→ **Data shown**
═══
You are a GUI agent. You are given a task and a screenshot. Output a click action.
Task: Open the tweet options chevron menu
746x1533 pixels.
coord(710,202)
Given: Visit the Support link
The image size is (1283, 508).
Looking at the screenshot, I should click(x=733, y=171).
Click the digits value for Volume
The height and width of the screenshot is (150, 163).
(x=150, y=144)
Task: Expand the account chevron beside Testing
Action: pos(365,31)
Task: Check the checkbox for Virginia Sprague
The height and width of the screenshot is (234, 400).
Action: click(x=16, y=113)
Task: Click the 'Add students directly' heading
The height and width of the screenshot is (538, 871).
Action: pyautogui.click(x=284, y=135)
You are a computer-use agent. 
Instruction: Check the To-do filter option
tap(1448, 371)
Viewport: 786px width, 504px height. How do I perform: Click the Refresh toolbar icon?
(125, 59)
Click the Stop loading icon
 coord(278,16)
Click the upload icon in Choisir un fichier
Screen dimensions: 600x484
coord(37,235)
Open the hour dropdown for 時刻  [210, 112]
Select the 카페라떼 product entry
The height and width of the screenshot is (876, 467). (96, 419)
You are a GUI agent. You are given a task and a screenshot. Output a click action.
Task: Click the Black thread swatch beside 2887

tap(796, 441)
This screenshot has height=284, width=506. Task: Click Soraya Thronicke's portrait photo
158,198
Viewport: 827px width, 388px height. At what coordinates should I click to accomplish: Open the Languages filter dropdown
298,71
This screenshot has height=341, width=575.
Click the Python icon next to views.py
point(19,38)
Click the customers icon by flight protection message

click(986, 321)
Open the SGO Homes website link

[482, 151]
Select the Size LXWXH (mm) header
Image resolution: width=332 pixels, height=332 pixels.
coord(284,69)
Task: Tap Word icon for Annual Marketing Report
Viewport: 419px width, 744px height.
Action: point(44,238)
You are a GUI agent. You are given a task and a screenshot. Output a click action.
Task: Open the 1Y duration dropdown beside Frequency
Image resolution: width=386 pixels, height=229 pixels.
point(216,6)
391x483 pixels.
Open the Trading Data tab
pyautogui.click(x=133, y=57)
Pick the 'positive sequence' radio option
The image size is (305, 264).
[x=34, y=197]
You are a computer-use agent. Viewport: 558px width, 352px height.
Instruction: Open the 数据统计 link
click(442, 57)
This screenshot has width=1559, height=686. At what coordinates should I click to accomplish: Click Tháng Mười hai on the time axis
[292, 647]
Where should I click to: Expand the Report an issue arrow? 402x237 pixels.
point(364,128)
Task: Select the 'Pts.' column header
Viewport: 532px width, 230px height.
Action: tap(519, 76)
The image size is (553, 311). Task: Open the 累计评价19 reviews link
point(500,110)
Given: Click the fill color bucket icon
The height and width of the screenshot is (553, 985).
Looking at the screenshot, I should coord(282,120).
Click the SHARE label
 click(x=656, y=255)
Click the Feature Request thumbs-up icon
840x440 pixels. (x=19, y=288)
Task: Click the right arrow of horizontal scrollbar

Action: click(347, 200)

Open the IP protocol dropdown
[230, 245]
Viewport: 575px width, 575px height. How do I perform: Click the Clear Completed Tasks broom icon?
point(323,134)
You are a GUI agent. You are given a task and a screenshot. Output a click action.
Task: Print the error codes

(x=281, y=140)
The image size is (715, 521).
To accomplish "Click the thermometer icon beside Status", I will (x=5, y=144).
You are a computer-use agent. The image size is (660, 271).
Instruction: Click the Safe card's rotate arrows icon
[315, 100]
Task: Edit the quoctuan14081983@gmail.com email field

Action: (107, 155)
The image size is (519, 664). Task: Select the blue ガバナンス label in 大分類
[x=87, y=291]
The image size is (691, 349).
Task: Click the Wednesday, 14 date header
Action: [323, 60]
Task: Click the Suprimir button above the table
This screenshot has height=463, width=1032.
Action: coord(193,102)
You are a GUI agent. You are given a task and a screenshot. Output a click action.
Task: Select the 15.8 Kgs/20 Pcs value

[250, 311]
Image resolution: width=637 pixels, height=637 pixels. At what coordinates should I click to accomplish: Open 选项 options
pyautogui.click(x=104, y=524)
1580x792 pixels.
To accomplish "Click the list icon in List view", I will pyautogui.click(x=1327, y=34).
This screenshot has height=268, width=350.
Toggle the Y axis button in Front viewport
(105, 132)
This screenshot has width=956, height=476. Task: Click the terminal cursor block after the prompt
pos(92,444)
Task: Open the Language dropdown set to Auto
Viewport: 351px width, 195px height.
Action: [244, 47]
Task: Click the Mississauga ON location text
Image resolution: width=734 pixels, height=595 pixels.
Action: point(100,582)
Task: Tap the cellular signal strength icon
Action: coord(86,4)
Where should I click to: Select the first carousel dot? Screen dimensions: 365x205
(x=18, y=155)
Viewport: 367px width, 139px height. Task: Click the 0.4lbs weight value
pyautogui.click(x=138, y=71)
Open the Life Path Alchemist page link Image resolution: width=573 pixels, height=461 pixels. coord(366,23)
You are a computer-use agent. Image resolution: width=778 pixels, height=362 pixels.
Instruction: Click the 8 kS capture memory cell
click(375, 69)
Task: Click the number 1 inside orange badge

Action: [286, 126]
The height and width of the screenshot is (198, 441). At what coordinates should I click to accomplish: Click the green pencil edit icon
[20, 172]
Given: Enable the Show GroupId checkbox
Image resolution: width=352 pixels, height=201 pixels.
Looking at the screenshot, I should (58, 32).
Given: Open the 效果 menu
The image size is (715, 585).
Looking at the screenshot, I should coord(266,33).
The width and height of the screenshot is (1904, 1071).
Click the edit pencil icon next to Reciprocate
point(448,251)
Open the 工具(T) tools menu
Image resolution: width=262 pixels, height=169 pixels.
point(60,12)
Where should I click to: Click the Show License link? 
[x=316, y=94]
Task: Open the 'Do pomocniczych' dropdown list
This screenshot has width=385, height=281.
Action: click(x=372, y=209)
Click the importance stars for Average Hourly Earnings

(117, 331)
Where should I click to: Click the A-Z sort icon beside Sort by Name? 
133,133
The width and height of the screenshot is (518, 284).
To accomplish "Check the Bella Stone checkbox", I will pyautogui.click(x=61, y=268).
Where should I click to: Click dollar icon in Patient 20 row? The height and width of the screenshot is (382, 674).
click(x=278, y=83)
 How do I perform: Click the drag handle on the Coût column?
═══
→ **What you are asked to do**
Starting from the data above, filter for lines with "computer" and copy each one.

→ **Exercise response**
You are a computer-use agent. 
You are a computer-use agent. Viewport: 558px width, 352px height.
You are a computer-use agent. The image size is (660, 271).
You are a computer-use agent. Image resolution: width=778 pixels, height=362 pixels.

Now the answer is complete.